On the Relevance of Wartime Multipliers

Someone asked about the relevance of wartime multipliers. Just to be clear:

  1. I have written a lot about crowding out, and little of my analysis relies on wartime observations.
  2. It used to be said that the wartime spending pulled the U.S. out of Depression. Given that President Obama is telling us that he'll pull us out of recession, it is of some relevance that the wartime spending still crowded out private spending. Thus my link to Professor Barro who, incidentally, "wrote the book" on how government spending affects GDP.
  3. Even if it were true that the U.S. economy was at full employment before WWII began -- in which case it might not be a valid comparison to 2009 -- I have already directly addressed (in at least two different ways) -- the myth that the stimulus plans in Washington would actually utilize currently unemployed resources.
  4. Conspicuously absent from the commentary of those who claim that public spending would stimulate private spending are actual examples in which that actually occurred. [Admittedly, those economists (are there any besides Professor Krugman?) are vastly outnumbered and therefore need more time to put their case together]


Donald Pretari said...

I'm not quite sure what you're arguing. The idea of the stimulus rests on the idea that certain social factors, like unemployment, effect the spending of actual human beings.
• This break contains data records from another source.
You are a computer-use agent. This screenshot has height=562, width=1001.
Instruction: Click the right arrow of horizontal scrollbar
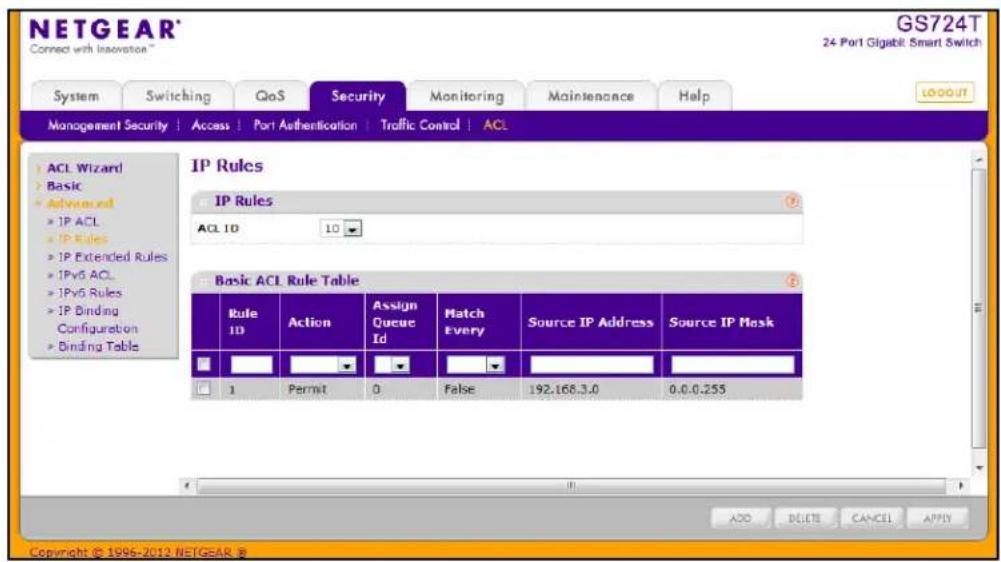coord(960,486)
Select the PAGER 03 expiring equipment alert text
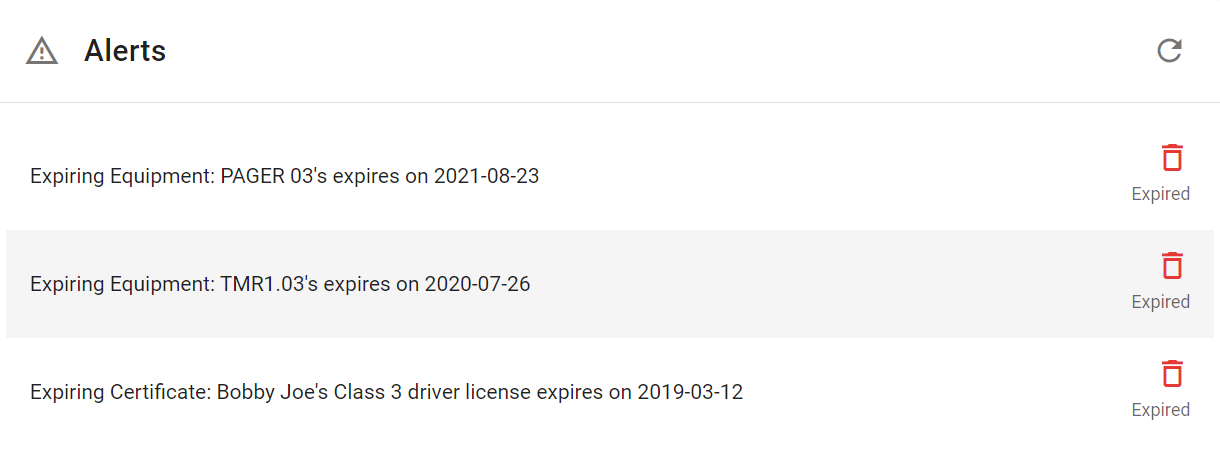The height and width of the screenshot is (461, 1220). [284, 177]
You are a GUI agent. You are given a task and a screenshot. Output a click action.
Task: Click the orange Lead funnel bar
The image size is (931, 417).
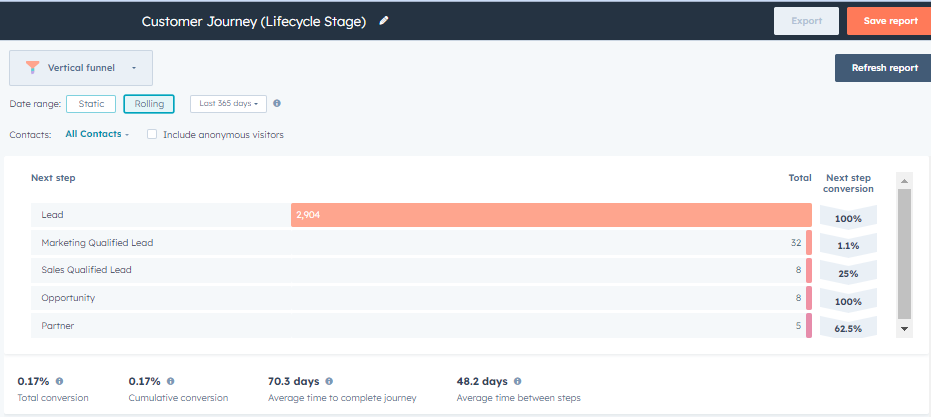click(x=550, y=215)
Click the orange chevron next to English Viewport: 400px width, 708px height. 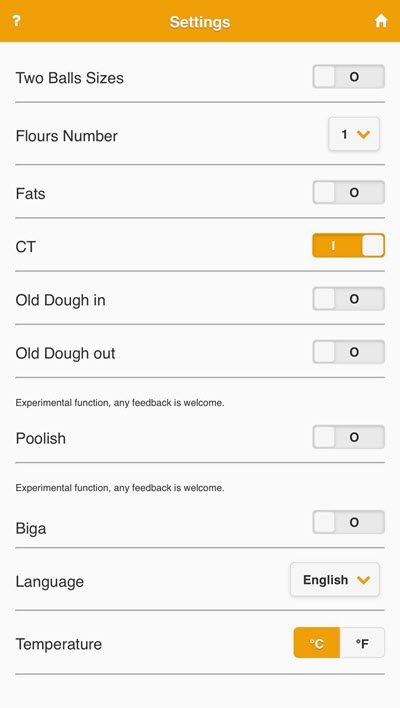(x=363, y=580)
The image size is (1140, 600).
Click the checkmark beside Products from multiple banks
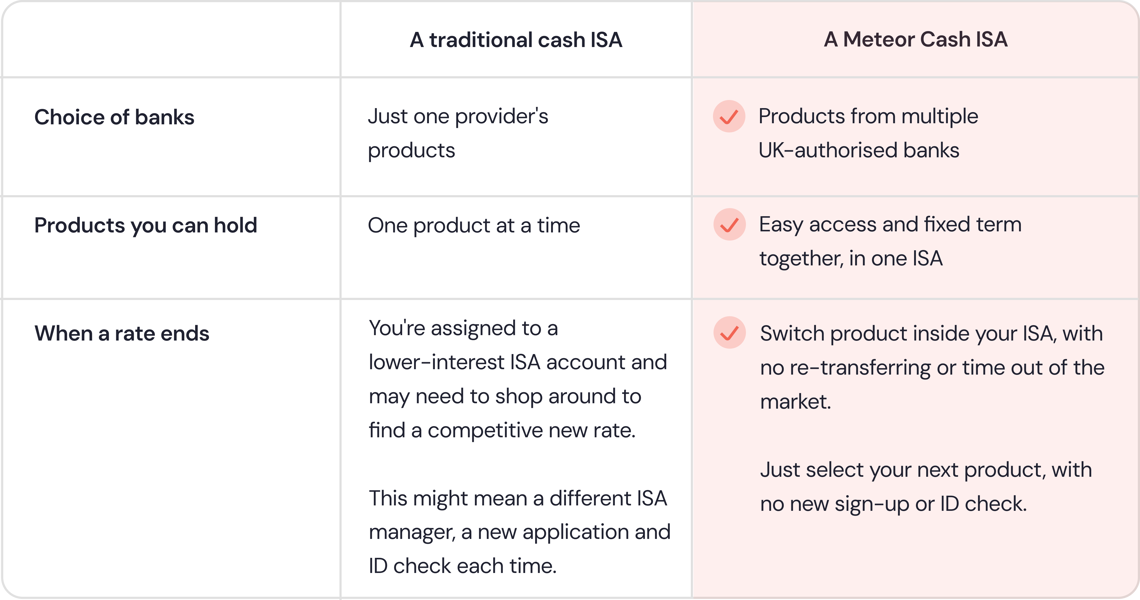pos(728,116)
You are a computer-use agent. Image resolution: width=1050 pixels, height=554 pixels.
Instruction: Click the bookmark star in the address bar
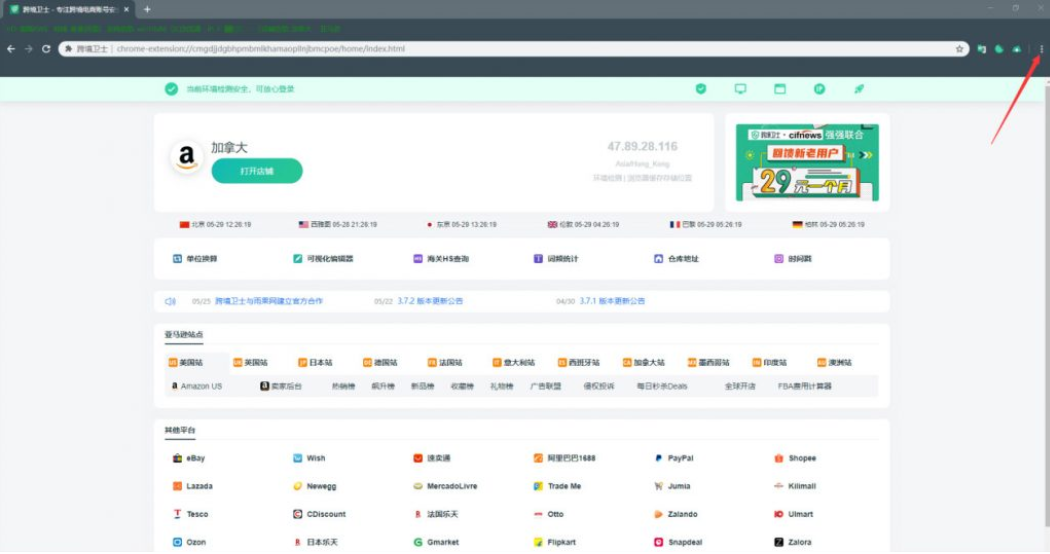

If people are loathe to spend in a downturn, the idea is that the government will do it for them, hoping to create the appearance of an upturn in people's minds. I suspect that the real fears about government spending acting as a stimulus, which I share, are:
1) In order to actually effect people's perceptions and behavior, the amount will have to be massive, and we will simply trade one set of problems for another.
2) The money will turn out to be poorly spent in a hurry, leaving us with more and more spending down the road.
One argument for bringing on inflation, from my point of view, is that deflation is very disorienting to most of us, and so the negative aspects of it are multiplied. A multiplier effect, if you will.

Don the Libertarian Democrat

Tino said...

Even Hitlers famous depression era spending boom on military and infrastructure crowded out private consumption. In 1932 private consumption was 39 billion Reichmaks out of a 43.1 billion economy (1913 fixed prices), by 1935 it was only 40.5 billion of a 57.8 billion economy.

You would have think total income went down significantly, since people were also working more hours.

My guess is Obama is betting this massive bill make him appear to be “doing something”, at a time where the public is panicked and forgives deficit spending. Once the economy automatically recovers around 2010-2011 the spending will help overheat it and re-elect him.
He better be careful. If the underlying economy recovers too early this thing will burn out too early.